Com recursos do Banco Mundial, o Incra começa a identificar os imóveis rurais tendo como base o georreferenciamento

Podemos aceitar que qualquer profissional que não o engenheiro cartógrafo ou agrimensor esteja habilitado para georreferenciar um imóvel rural?

A lei nº 10.267, de 21/08/2001, é conhecida como Lei de Criação do Sistema Público de Registro de Terras. Ela altera dispositivos das leis 4.947, de 06/04/1966, 5.868 de 12/12/1972, 6.015 de 31/12/1973, 6.739 de 05/12/1979, 9.393 de 19/12/1996 e dá outras providências. Essa lei traz como ponto principal a intenção do Governo Federal, através do INCRA (Instituto Nacional de Colonização e Reforma Agrária), obter ao longo dos próximos anos, todos os imóveis rurais georreferenciados ao Sistema Geodésico Brasileiro, definidos por lei e adotados pelo IBGE, DSG e por todas as empresas que trabalham com representação cartográfica no país.

Essa lei assegurará a justa propriedade de terras públicas e privadas, dando mais transparência aos registros cartoriais e imobiliários, além de permitir o compartilhamento das informações sobre os imóveis, entre as instituições governamentais, criando um código único para estes imóveis.

Uma das polêmicas existentes nesta lei fica por conta da questão da escrituração das Propriedades Rurais que determina, no artigo nº 176 § 3º:

"Nos casos de desmembramento, parcelamento ou remembramento de imóveis rurais, a identificação prevista na alínea a do item 3 do inciso II do § 1º será obtida a partir de memorial descritivo, assinado por profissional habilitado e com a devida Anotação de Responsabilidade Técnica – ART, contendo as coordenadas dos vértices definidores dos limites dos imóveis rurais, georreferenciadas ao Sistema Geodésico Brasileiro e com precisão posicional a ser fixada pelo INCRA, garantida a isenção de custos financeiros aos proprietários de imóveis rurais cuja somatória da área não exceda a quatro módulos fiscais e no § 4º descreve "A identificação de que trata o § 3o tornar-se-á obrigatória para efetivação de registro, em qualquer situação de transferência de imóvel rural, nos prazos fixados por ato do Poder Executivo."

E é nessa questão que temos o grande ponto polêmico e nos perguntamos: Quais os profissionais habilitados que poderiam estar legalizando o posicionamento (georreferenciamento) deste imóvel rural?

No intuito da obtenção desta resposta, o INCRA, órgão responsável por essa lei a receber esses imóveis georreferenciados, através de sua agência localizada no Distrito Federal, elabora e envia oficialmente ao CONFEA (Conselho Federal de Engenharia, Arquitetura e Agronomia) um questionamento para saber quais os profissionais habilitados para assumir a responsabilidade técnica dos serviços de determinação das coordenadas dos vértices definidores dos limites dos imóveis rurais para efeito do Cadastro Nacional de Imóveis Rurais (CNIR) e quais os tipos de conteúdos formativos que esse profissional deveria possuir em sua formação.

» **Linhas fornecidas**
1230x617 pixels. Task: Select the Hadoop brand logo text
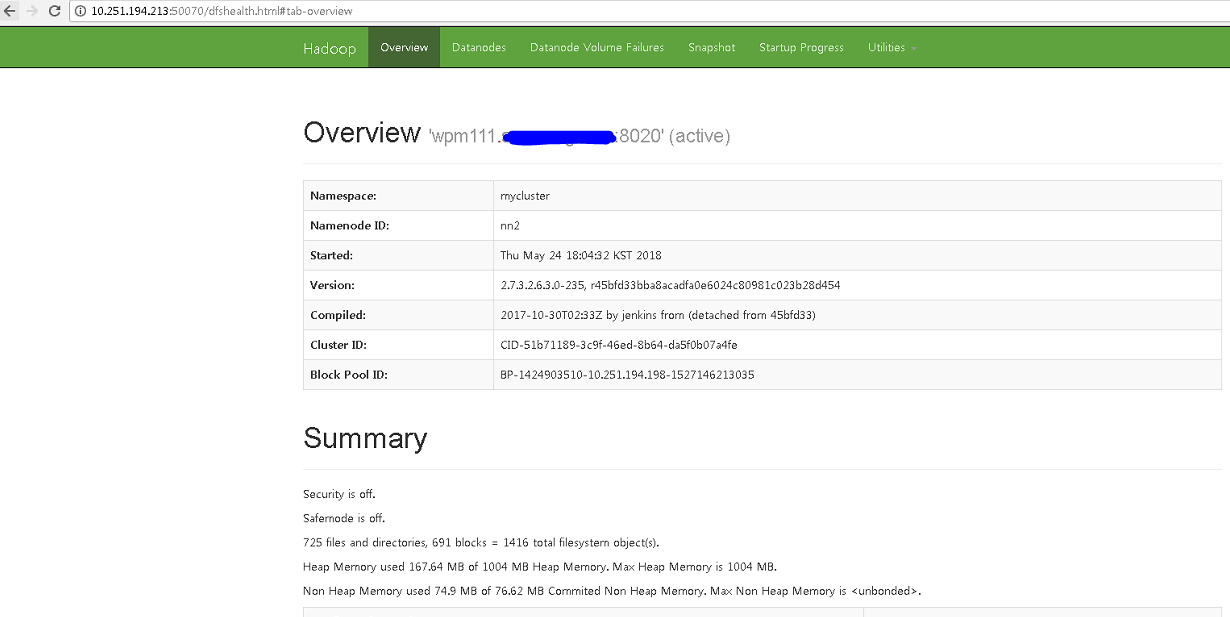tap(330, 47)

--

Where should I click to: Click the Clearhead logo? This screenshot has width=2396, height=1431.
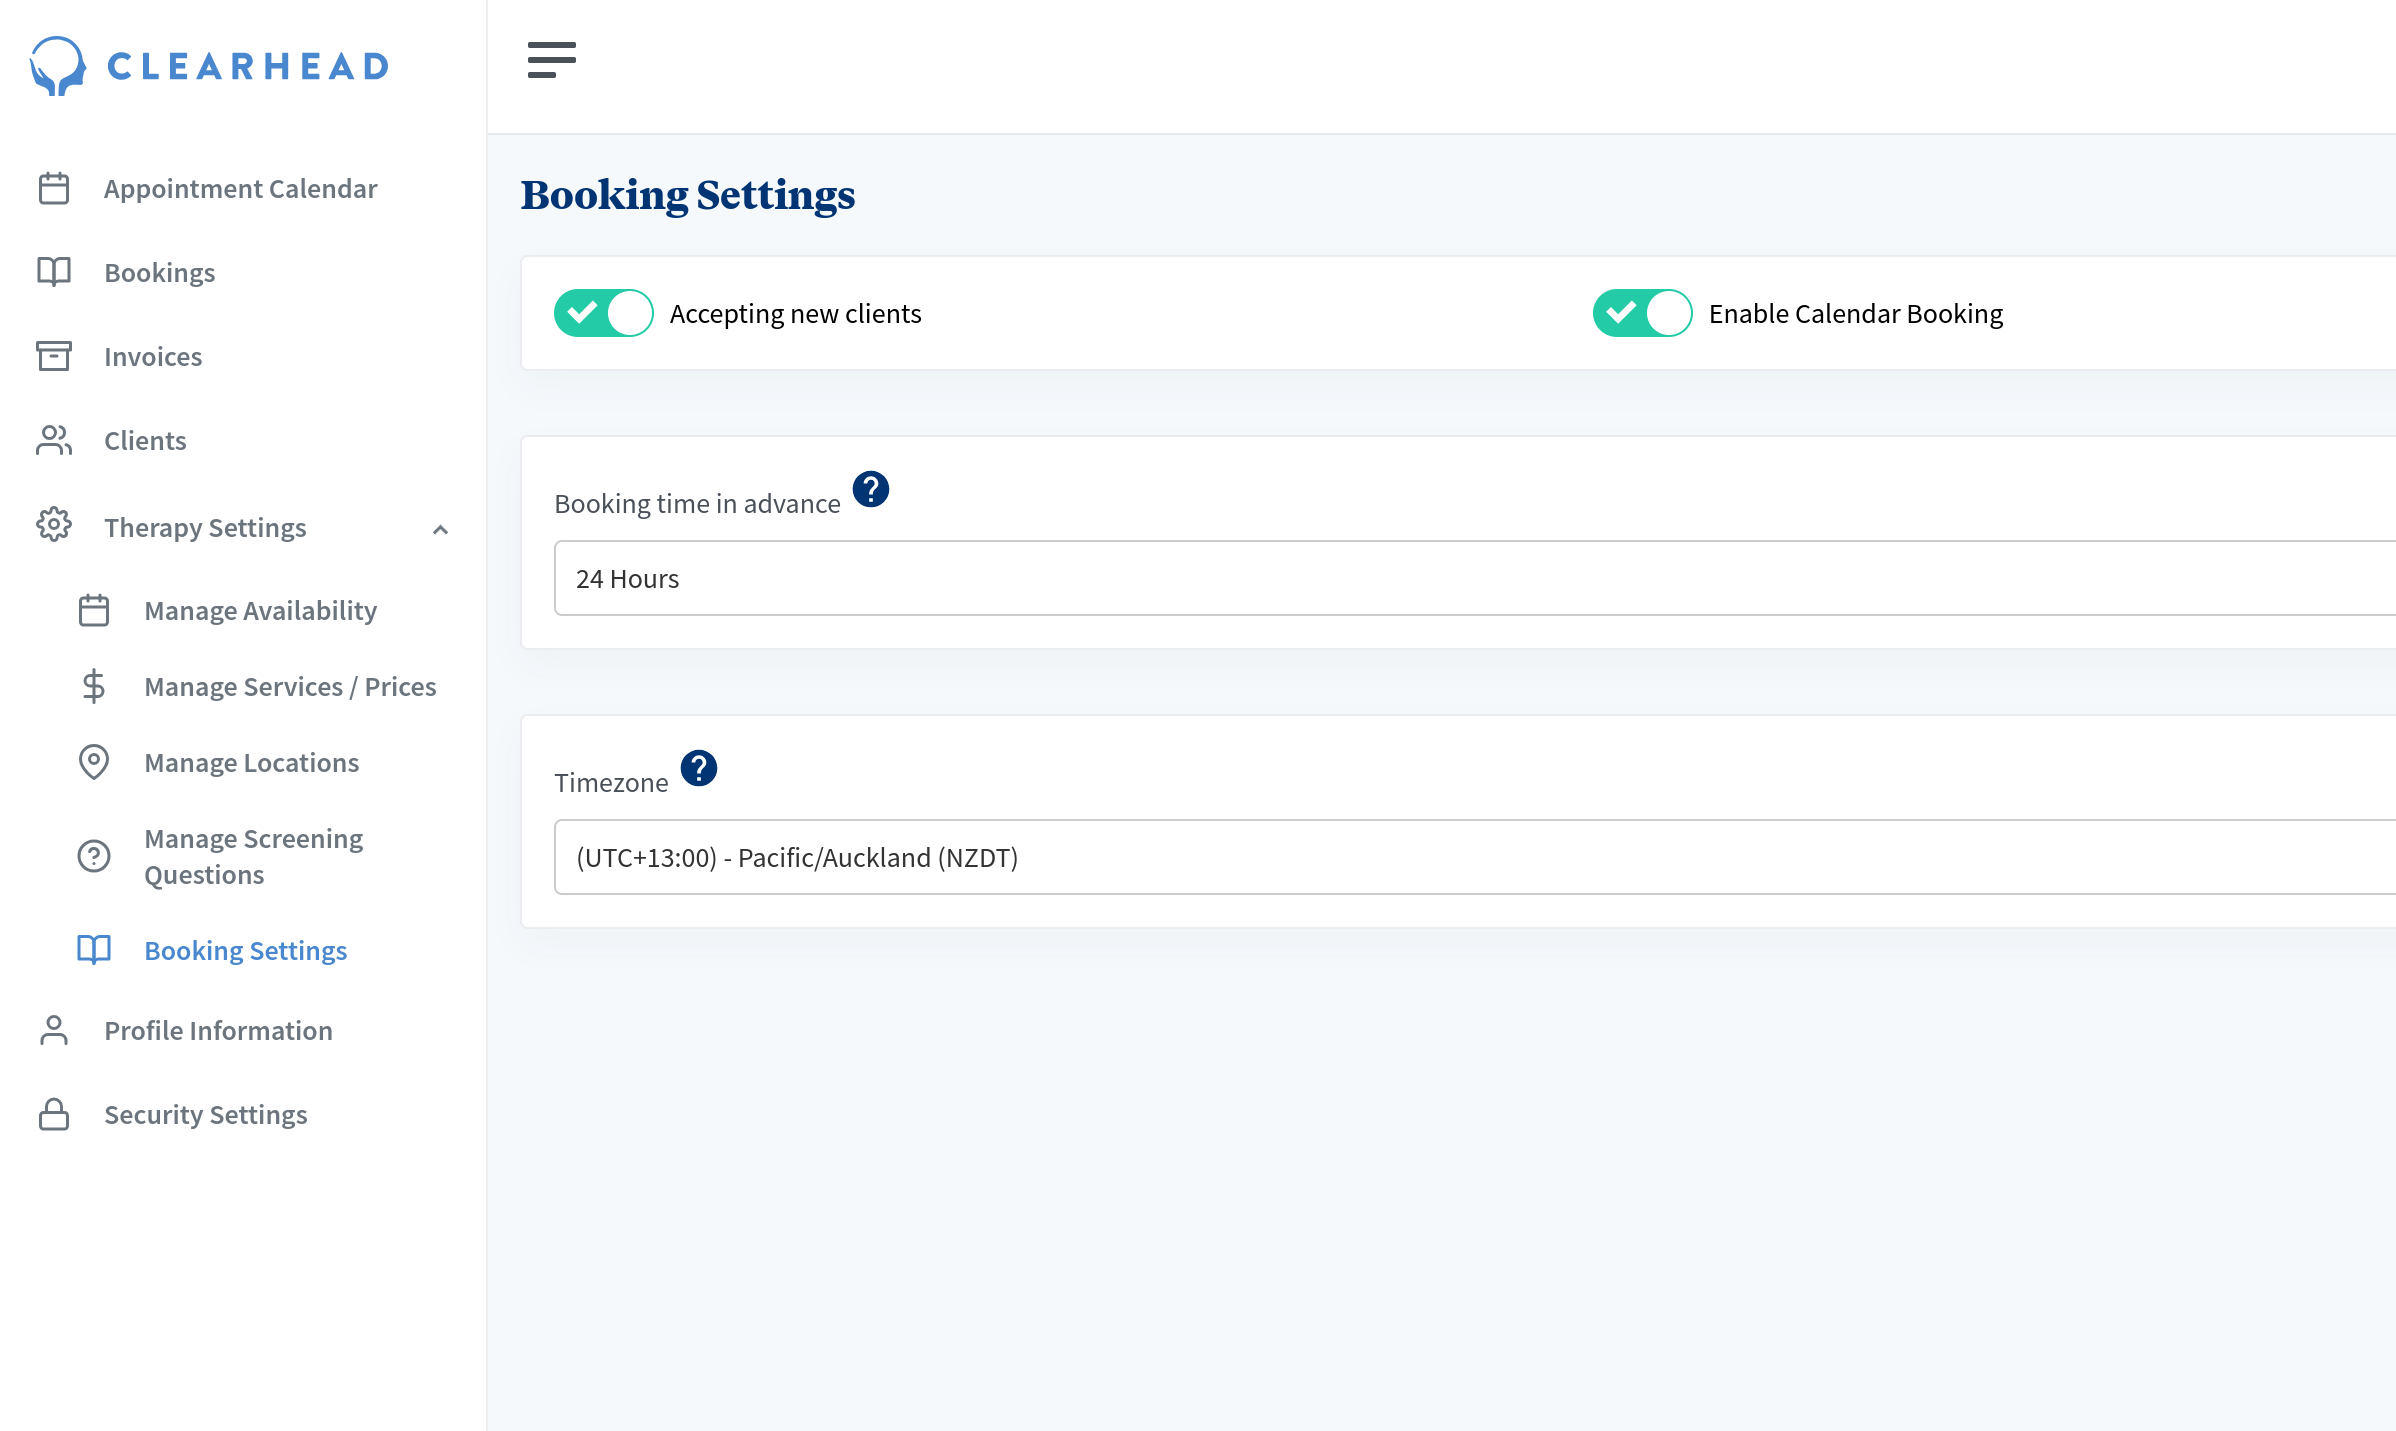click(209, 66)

» **Tarefas a realizar**
1/ Reescreva o trecho do texto do documento que vai de "Com recursos do" até "cartográfica no país.", substituindo "imóveis rurais" por "propriedades rurais".
2/ Indique se cada afirmação abaixo está de acordo com o texto do documento, respondendo sim ou não e citando as palavras do texto que decidem a questão.
(a) A lei nº 10.267 é conhecida como Lei de Criação do Sistema Público de Registro de Terras.
(b) O INCRA enviou seu questionamento sobre os profissionais habilitados ao IBGE.
(c) A isenção de custos financeiros vale para proprietários cuja somatória da área não exceda a quatro módulos fiscais.
3/ Segundo o texto do documento, por meio de qual agência o INCRA encaminhou o questionamento ao CONFEA?

» **Respostas redigidas**
1/
Com recursos do Banco Mundial, o Incra começa a identificar os propriedades rurais tendo como base o georreferenciamento

Podemos aceitar que qualquer profissional que não o engenheiro cartógrafo ou agrimensor esteja habilitado para georreferenciar um imóvel rural?

A lei nº 10.267, de 21/08/2001, é conhecida como Lei de Criação do Sistema Público de Registro de Terras. Ela altera dispositivos das leis 4.947, de 06/04/1966, 5.868 de 12/12/1972, 6.015 de 31/12/1973, 6.739 de 05/12/1979, 9.393 de 19/12/1996 e dá outras providências. Essa lei traz como ponto principal a intenção do Governo Federal, através do INCRA (Instituto Nacional de Colonização e Reforma Agrária), obter ao longo dos próximos anos, todos os propriedades rurais georreferenciados ao Sistema Geodésico Brasileiro, definidos por lei e adotados pelo IBGE, DSG e por todas as empresas que trabalham com representação cartográfica no país.

2/
(a) Sim: "A lei nº 10.267, de 21/08/2001, é conhecida como Lei de Criação do Sistema Público de Registro de Terras."
(b) Não: "elabora e envia oficialmente ao CONFEA (Conselho Federal de Engenharia, Arquitetura e Agronomia) um questionamento"
(c) Sim: "garantida a isenção de custos financeiros aos proprietários de imóveis rurais cuja somatória da área não exceda a quatro módulos fiscais"

3/ Por meio de sua agência localizada no Distrito Federal.